● **Things to do**
• A. Answer these questions about the review of My Sister's Keeper:
(i) Which actress plays the mother?
(ii) What illness did Kate contract at an early age?
(iii) Which other film does the reviewer compare the plot to?
• B. List every actress named in the review of My Sister's Keeper.
• C. Extend the review of My Sister's Keeper past its final sentence.

● **Quoted passage**

___

Movie and Film Reviews (MFR) Drama My Sister’s Keeper

My Sister’s Keeper


All I can do is express the sentiments of my fellow movie goers as they said, “That was so sad”. And it was a truly heartrending story; with very convincing performances by Cameron Diaz- as the mother that would never give up on her dying daughter, as well as the Cancer victim played by Sofia Vassilieva- who truly portrayed the reality of the feelings evoked from an adolescent cancer case, without raining back the reality of the seriousness of the situation. 

Briefly Summarized this movie revolves around a family that is strained as a result of the health condition of the oldest girl Kate (Sofia Vassilieva) who at an early age contracted Leukemia. The doctor suggested that the only way to keep her alive was to receive bone marrow and other substances from a matching donor. None of the family was a match, and there were dangers of siphoning bone marrow from strangers. After deliberation the doctor said that the solution may be to have a virto fertilization- to have a baby genetically matching the needs of Kate…


Therefore the birth of Anna (Abigail Breslin) who from the age of five donned various parts of her body to her sister (now it seems a little like The Island when I think back on it from plot perspective.

As years pass Kate gets worse and worse and none of these pejorative developments are restrained in the filming-which although not possessing a graphic tone in the picture quality carried this in content(as we see a lot of regurgitation of blood and fluids during this film).

___

● **Entries from a collection**
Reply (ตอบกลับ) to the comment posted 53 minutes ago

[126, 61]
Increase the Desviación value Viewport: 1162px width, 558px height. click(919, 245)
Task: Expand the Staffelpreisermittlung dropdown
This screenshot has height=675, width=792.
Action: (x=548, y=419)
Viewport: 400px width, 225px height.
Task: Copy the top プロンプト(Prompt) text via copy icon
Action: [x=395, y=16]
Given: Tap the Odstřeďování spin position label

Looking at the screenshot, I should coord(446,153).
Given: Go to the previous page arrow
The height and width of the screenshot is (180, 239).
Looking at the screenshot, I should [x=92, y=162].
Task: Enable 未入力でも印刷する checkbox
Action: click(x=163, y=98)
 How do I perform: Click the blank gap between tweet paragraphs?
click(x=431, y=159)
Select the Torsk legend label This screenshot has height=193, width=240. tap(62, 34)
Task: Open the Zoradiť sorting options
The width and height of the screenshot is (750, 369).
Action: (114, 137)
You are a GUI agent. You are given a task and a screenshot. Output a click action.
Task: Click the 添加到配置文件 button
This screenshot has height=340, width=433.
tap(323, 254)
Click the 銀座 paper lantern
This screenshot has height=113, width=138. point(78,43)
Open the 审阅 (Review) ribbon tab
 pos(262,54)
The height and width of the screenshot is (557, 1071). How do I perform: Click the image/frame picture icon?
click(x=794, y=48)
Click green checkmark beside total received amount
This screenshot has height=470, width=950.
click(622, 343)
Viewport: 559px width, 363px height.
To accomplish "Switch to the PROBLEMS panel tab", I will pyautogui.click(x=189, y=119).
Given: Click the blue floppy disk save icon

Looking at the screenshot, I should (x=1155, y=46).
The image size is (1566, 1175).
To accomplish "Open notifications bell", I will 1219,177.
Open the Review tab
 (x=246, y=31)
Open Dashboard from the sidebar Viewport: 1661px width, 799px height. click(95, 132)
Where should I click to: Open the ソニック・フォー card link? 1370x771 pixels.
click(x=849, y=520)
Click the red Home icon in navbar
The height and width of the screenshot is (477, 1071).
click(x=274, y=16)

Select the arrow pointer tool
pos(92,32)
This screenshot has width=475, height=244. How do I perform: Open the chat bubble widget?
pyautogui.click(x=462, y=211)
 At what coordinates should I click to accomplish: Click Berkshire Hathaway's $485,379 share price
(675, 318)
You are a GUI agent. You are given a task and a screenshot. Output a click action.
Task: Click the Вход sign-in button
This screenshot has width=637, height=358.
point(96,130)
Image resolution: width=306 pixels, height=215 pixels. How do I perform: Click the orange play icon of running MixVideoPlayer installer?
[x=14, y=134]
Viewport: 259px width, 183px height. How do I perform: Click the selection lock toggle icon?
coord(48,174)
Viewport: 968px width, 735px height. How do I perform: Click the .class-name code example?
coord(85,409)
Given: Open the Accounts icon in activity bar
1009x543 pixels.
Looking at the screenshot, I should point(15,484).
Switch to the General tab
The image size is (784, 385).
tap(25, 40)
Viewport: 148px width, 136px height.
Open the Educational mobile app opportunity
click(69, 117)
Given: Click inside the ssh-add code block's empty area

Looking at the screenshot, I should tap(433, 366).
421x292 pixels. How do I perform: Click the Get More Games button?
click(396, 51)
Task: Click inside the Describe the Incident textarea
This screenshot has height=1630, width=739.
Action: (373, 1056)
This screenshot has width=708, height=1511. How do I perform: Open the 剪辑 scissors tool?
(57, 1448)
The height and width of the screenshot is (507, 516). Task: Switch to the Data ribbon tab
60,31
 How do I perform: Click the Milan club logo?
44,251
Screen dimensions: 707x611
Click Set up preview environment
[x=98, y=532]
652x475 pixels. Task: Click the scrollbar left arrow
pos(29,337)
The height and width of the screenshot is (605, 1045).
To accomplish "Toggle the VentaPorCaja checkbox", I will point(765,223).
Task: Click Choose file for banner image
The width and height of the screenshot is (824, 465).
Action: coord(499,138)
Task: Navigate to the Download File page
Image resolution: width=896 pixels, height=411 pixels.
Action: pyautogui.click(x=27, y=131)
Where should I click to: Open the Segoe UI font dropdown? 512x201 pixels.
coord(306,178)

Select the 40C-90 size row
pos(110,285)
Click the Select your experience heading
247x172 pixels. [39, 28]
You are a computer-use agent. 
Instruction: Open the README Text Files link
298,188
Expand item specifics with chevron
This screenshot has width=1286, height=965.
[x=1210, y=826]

___

● **Answers to the exercise**
• A.
(i) Cameron Diaz
(ii) Leukemia
(iii) The Island

• B. Cameron Diaz, Sofia Vassilieva, Abigail Breslin

• C.
Everything would seem to climax in negative bashing when Anna takes it upon herself to procure a lawyer to gain rights to the use of her own body- (seemingly) not wishing to be a store for body parts anymore.


The culmination of the plot was a little less fulfilling for me. As the movie progressed we had an intense conflict of interest as regards the mother Sarah Fitzgerald(Diaz); having Anna specifically to furnish a donor for Kate (this also touches on the subject of parental ethics, if that is a subject) and the sudden refusal of Anna to give of her body-this was intensely dramatic and drawing. However the blurping out of the plot near to the end of the movie seems to be a little juvenile in plot unity and flow and I thought that the movie could have had a stronger base in family conflict rather than how it ended.




If you are ready to cry go ahead see it. If you want to see life less the potpourri that envelopes most films see it, if you want to be rejuvenated see Up.